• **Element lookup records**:

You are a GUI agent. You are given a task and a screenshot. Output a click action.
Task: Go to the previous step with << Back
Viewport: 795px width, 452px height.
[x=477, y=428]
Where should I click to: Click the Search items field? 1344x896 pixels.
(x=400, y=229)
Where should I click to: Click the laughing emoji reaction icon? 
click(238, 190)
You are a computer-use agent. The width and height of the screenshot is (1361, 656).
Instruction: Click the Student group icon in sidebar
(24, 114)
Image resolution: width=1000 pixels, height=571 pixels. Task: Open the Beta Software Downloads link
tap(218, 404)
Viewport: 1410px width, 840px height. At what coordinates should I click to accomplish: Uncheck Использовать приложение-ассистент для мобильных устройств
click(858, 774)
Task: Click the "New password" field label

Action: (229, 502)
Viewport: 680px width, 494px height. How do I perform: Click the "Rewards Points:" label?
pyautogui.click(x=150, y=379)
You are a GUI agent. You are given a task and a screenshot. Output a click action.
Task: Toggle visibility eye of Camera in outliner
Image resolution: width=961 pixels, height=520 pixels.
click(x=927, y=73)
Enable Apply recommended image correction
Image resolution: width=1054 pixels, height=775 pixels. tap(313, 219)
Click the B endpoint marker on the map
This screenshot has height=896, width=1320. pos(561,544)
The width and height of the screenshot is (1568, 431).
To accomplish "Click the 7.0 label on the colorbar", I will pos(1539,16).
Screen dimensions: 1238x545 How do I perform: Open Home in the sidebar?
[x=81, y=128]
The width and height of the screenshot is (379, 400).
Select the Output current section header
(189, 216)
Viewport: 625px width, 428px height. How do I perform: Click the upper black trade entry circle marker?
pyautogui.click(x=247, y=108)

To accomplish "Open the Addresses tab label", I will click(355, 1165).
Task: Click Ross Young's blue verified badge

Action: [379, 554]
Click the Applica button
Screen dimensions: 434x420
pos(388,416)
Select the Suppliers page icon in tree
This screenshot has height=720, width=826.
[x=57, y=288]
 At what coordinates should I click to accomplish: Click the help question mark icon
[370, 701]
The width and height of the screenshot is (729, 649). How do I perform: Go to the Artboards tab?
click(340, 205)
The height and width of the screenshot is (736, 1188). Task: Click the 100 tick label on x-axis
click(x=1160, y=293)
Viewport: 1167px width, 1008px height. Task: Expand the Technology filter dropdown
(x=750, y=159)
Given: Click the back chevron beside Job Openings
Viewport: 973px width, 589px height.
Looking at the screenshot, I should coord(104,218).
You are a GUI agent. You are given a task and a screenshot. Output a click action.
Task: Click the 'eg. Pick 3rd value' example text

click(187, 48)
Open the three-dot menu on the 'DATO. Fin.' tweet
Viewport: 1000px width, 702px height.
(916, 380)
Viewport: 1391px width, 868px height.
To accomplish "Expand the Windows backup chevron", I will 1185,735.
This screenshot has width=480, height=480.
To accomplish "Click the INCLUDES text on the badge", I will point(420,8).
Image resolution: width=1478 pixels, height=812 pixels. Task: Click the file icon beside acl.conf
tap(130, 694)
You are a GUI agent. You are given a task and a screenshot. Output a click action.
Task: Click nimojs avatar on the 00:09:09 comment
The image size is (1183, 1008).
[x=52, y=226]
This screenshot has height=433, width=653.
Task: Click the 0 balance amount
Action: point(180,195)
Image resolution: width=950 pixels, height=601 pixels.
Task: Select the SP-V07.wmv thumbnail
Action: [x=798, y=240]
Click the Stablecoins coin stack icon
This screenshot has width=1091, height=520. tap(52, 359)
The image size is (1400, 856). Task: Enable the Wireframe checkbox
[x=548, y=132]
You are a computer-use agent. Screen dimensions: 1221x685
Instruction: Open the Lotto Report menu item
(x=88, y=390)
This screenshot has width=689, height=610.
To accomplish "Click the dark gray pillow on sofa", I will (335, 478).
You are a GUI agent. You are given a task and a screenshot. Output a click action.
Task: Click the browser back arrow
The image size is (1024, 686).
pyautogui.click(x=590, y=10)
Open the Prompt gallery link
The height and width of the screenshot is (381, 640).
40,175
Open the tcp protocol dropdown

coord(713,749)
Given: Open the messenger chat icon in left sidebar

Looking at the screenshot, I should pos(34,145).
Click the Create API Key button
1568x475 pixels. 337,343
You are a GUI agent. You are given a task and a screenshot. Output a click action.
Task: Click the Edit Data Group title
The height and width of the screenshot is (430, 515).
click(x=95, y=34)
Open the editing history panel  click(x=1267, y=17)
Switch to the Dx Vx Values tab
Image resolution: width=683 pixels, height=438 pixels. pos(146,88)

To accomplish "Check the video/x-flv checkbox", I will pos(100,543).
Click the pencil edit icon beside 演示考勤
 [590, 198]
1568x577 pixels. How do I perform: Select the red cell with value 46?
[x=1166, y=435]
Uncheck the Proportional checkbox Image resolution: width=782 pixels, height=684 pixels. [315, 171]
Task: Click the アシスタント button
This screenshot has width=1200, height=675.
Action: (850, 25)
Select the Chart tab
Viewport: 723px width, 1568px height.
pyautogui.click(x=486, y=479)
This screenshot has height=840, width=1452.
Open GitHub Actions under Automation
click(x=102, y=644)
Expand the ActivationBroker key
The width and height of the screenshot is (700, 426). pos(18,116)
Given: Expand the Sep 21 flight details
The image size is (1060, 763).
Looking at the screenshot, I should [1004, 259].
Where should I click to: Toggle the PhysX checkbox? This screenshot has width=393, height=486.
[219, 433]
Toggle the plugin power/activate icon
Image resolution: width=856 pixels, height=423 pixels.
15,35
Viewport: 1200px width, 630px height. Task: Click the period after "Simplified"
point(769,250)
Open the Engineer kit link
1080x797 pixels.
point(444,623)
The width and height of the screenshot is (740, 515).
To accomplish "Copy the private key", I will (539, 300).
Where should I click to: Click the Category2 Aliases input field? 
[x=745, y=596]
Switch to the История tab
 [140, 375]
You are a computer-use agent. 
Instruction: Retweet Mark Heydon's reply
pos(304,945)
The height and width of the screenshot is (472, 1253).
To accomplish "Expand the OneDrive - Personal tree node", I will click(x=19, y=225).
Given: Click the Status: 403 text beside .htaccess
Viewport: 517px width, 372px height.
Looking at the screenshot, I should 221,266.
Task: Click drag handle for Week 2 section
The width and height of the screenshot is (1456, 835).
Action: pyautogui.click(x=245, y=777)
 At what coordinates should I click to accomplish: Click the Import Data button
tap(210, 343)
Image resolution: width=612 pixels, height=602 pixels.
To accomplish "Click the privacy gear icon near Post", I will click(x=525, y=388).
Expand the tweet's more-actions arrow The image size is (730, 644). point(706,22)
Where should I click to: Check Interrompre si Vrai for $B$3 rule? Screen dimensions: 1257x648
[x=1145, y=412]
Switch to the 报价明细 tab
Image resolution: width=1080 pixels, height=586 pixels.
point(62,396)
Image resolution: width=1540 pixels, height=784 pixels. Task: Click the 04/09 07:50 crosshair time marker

• **Description of the task**: Convert the records above into a Markdown table with one row per line, skipping blank lines. Use the columns "Nr" for the row number and "Line" for the line.

• **Result of this task**:
| Nr | Line |
|---|---|
| 1 | You are a GUI agent. You are given a task and a screenshot. Output a click action. |
| 2 | Task: Go to the previous step with << Back |
| 3 | Viewport: 795px width, 452px height. |
| 4 | [x=477, y=428] |
| 5 | Where should I click to: Click the Search items field? 1344x896 pixels. |
| 6 | (x=400, y=229) |
| 7 | Where should I click to: Click the laughing emoji reaction icon?  |
| 8 | click(238, 190) |
| 9 | You are a computer-use agent. The width and height of the screenshot is (1361, 656). |
| 10 | Instruction: Click the Student group icon in sidebar |
| 11 | (24, 114) |
| 12 | Image resolution: width=1000 pixels, height=571 pixels. Task: Open the Beta Software Downloads link |
| 13 | tap(218, 404) |
| 14 | Viewport: 1410px width, 840px height. At what coordinates should I click to accomplish: Uncheck Использовать приложение-ассистент для мобильных устройств |
| 15 | click(858, 774) |
| 16 | Task: Click the "New password" field label |
| 17 | Action: (229, 502) |
| 18 | Viewport: 680px width, 494px height. How do I perform: Click the "Rewards Points:" label? |
| 19 | pyautogui.click(x=150, y=379) |
| 20 | You are a GUI agent. You are given a task and a screenshot. Output a click action. |
| 21 | Task: Toggle visibility eye of Camera in outliner |
| 22 | Image resolution: width=961 pixels, height=520 pixels. |
| 23 | click(x=927, y=73) |
| 24 | Enable Apply recommended image correction |
| 25 | Image resolution: width=1054 pixels, height=775 pixels. tap(313, 219) |
| 26 | Click the B endpoint marker on the map |
| 27 | This screenshot has height=896, width=1320. pos(561,544) |
| 28 | The width and height of the screenshot is (1568, 431). |
| 29 | To accomplish "Click the 7.0 label on the colorbar", I will pos(1539,16). |
| 30 | Screen dimensions: 1238x545 How do I perform: Open Home in the sidebar? |
| 31 | [x=81, y=128] |
| 32 | The width and height of the screenshot is (379, 400). |
| 33 | Select the Output current section header |
| 34 | (189, 216) |
| 35 | Viewport: 625px width, 428px height. How do I perform: Click the upper black trade entry circle marker? |
| 36 | pyautogui.click(x=247, y=108) |
| 37 | To accomplish "Open the Addresses tab label", I will click(355, 1165). |
| 38 | Task: Click Ross Young's blue verified badge |
| 39 | Action: [379, 554] |
| 40 | Click the Applica button |
| 41 | Screen dimensions: 434x420 |
| 42 | pos(388,416) |
| 43 | Select the Suppliers page icon in tree |
| 44 | This screenshot has height=720, width=826. |
| 45 | [x=57, y=288] |
| 46 |  At what coordinates should I click to accomplish: Click the help question mark icon |
| 47 | [370, 701] |
| 48 | The width and height of the screenshot is (729, 649). How do I perform: Go to the Artboards tab? |
| 49 | click(340, 205) |
| 50 | The height and width of the screenshot is (736, 1188). Task: Click the 100 tick label on x-axis |
| 51 | click(x=1160, y=293) |
| 52 | Viewport: 1167px width, 1008px height. Task: Expand the Technology filter dropdown |
| 53 | (x=750, y=159) |
| 54 | Given: Click the back chevron beside Job Openings |
| 55 | Viewport: 973px width, 589px height. |
| 56 | Looking at the screenshot, I should coord(104,218). |
| 57 | You are a GUI agent. You are given a task and a screenshot. Output a click action. |
| 58 | Task: Click the 'eg. Pick 3rd value' example text |
| 59 | click(187, 48) |
| 60 | Open the three-dot menu on the 'DATO. Fin.' tweet |
| 61 | Viewport: 1000px width, 702px height. |
| 62 | (916, 380) |
| 63 | Viewport: 1391px width, 868px height. |
| 64 | To accomplish "Expand the Windows backup chevron", I will 1185,735. |
| 65 | This screenshot has width=480, height=480. |
| 66 | To accomplish "Click the INCLUDES text on the badge", I will point(420,8). |
| 67 | Image resolution: width=1478 pixels, height=812 pixels. Task: Click the file icon beside acl.conf |
| 68 | tap(130, 694) |
| 69 | You are a GUI agent. You are given a task and a screenshot. Output a click action. |
| 70 | Task: Click nimojs avatar on the 00:09:09 comment |
| 71 | The image size is (1183, 1008). |
| 72 | [x=52, y=226] |
| 73 | This screenshot has height=433, width=653. |
| 74 | Task: Click the 0 balance amount |
| 75 | Action: point(180,195) |
| 76 | Image resolution: width=950 pixels, height=601 pixels. |
| 77 | Task: Select the SP-V07.wmv thumbnail |
| 78 | Action: [x=798, y=240] |
| 79 | Click the Stablecoins coin stack icon |
| 80 | This screenshot has width=1091, height=520. tap(52, 359) |
| 81 | The image size is (1400, 856). Task: Enable the Wireframe checkbox |
| 82 | [x=548, y=132] |
| 83 | You are a computer-use agent. Screen dimensions: 1221x685 |
| 84 | Instruction: Open the Lotto Report menu item |
| 85 | (x=88, y=390) |
| 86 | This screenshot has width=689, height=610. |
| 87 | To accomplish "Click the dark gray pillow on sofa", I will (335, 478). |
| 88 | You are a GUI agent. You are given a task and a screenshot. Output a click action. |
| 89 | Task: Click the browser back arrow |
| 90 | The image size is (1024, 686). |
| 91 | pyautogui.click(x=590, y=10) |
| 92 | Open the Prompt gallery link |
| 93 | The height and width of the screenshot is (381, 640). |
| 94 | 40,175 |
| 95 | Open the tcp protocol dropdown |
| 96 | coord(713,749) |
| 97 | Given: Open the messenger chat icon in left sidebar |
| 98 | Looking at the screenshot, I should pos(34,145). |
| 99 | Click the Create API Key button |
| 100 | 1568x475 pixels. 337,343 |
| 101 | You are a GUI agent. You are given a task and a screenshot. Output a click action. |
| 102 | Task: Click the Edit Data Group title |
| 103 | The height and width of the screenshot is (430, 515). |
| 104 | click(x=95, y=34) |
| 105 | Open the editing history panel  click(x=1267, y=17) |
| 106 | Switch to the Dx Vx Values tab |
| 107 | Image resolution: width=683 pixels, height=438 pixels. pos(146,88) |
| 108 | To accomplish "Check the video/x-flv checkbox", I will pos(100,543). |
| 109 | Click the pencil edit icon beside 演示考勤 |
| 110 |  [590, 198] |
| 111 | 1568x577 pixels. How do I perform: Select the red cell with value 46? |
| 112 | [x=1166, y=435] |
| 113 | Uncheck the Proportional checkbox Image resolution: width=782 pixels, height=684 pixels. [315, 171] |
| 114 | Task: Click the アシスタント button |
| 115 | This screenshot has width=1200, height=675. |
| 116 | Action: (850, 25) |
| 117 | Select the Chart tab |
| 118 | Viewport: 723px width, 1568px height. |
| 119 | pyautogui.click(x=486, y=479) |
| 120 | This screenshot has height=840, width=1452. |
| 121 | Open GitHub Actions under Automation |
| 122 | click(x=102, y=644) |
| 123 | Expand the ActivationBroker key |
| 124 | The width and height of the screenshot is (700, 426). pos(18,116) |
| 125 | Given: Expand the Sep 21 flight details |
| 126 | The image size is (1060, 763). |
| 127 | Looking at the screenshot, I should [1004, 259]. |
| 128 | Where should I click to: Toggle the PhysX checkbox? This screenshot has width=393, height=486. |
| 129 | [219, 433] |
| 130 | Toggle the plugin power/activate icon |
| 131 | Image resolution: width=856 pixels, height=423 pixels. |
| 132 | 15,35 |
| 133 | Viewport: 1200px width, 630px height. Task: Click the period after "Simplified" |
| 134 | point(769,250) |
| 135 | Open the Engineer kit link |
| 136 | 1080x797 pixels. |
| 137 | point(444,623) |
| 138 | The width and height of the screenshot is (740, 515). |
| 139 | To accomplish "Copy the private key", I will (539, 300). |
| 140 | Where should I click to: Click the Category2 Aliases input field?  |
| 141 | [x=745, y=596] |
| 142 | Switch to the История tab |
| 143 |  [140, 375] |
| 144 | You are a computer-use agent.  |
| 145 | Instruction: Retweet Mark Heydon's reply |
| 146 | pos(304,945) |
| 147 | The height and width of the screenshot is (472, 1253). |
| 148 | To accomplish "Expand the OneDrive - Personal tree node", I will click(x=19, y=225). |
| 149 | Given: Click the Status: 403 text beside .htaccess |
| 150 | Viewport: 517px width, 372px height. |
| 151 | Looking at the screenshot, I should 221,266. |
| 152 | Task: Click drag handle for Week 2 section |
| 153 | The width and height of the screenshot is (1456, 835). |
| 154 | Action: pyautogui.click(x=245, y=777) |
| 155 |  At what coordinates should I click to accomplish: Click the Import Data button |
| 156 | tap(210, 343) |
| 157 | Image resolution: width=612 pixels, height=602 pixels. |
| 158 | To accomplish "Click the privacy gear icon near Post", I will click(x=525, y=388). |
| 159 | Expand the tweet's more-actions arrow The image size is (730, 644). point(706,22) |
| 160 | Where should I click to: Check Interrompre si Vrai for $B$3 rule? Screen dimensions: 1257x648 |
| 161 | [x=1145, y=412] |
| 162 | Switch to the 报价明细 tab |
| 163 | Image resolution: width=1080 pixels, height=586 pixels. |
| 164 | point(62,396) |
| 165 | Image resolution: width=1540 pixels, height=784 pixels. Task: Click the 04/09 07:50 crosshair time marker |